__Stated exercise__. Quote the records word for word from the line containing "Where should I" through the line containing "coord(120,44)", and leave out the pictures.

__Dataset records__.
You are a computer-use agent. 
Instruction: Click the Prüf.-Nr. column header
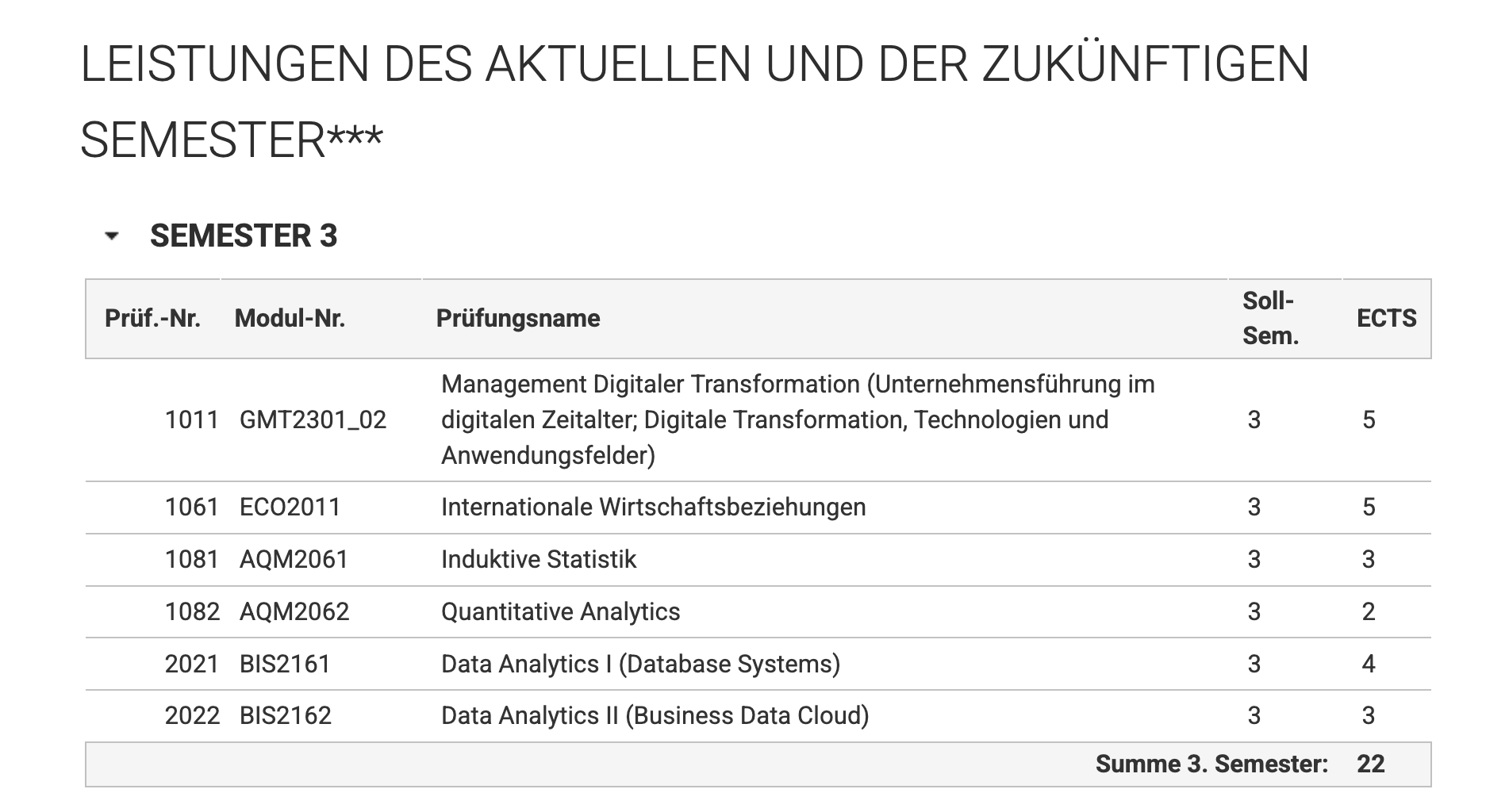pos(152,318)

==

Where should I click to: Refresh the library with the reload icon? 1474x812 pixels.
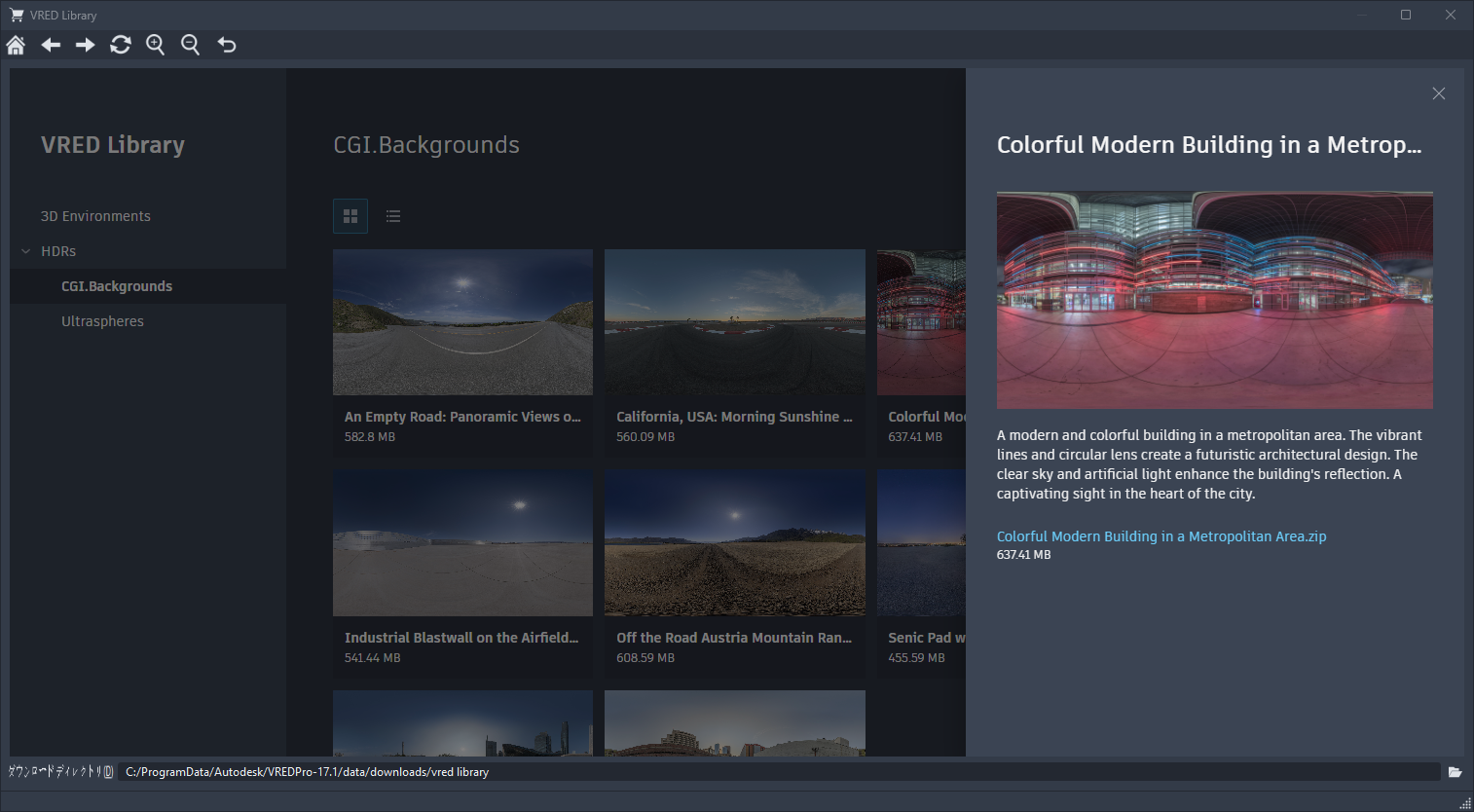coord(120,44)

__Exercise output__.
Where should I click to: Refresh the library with the reload icon? 1474x812 pixels.
coord(120,44)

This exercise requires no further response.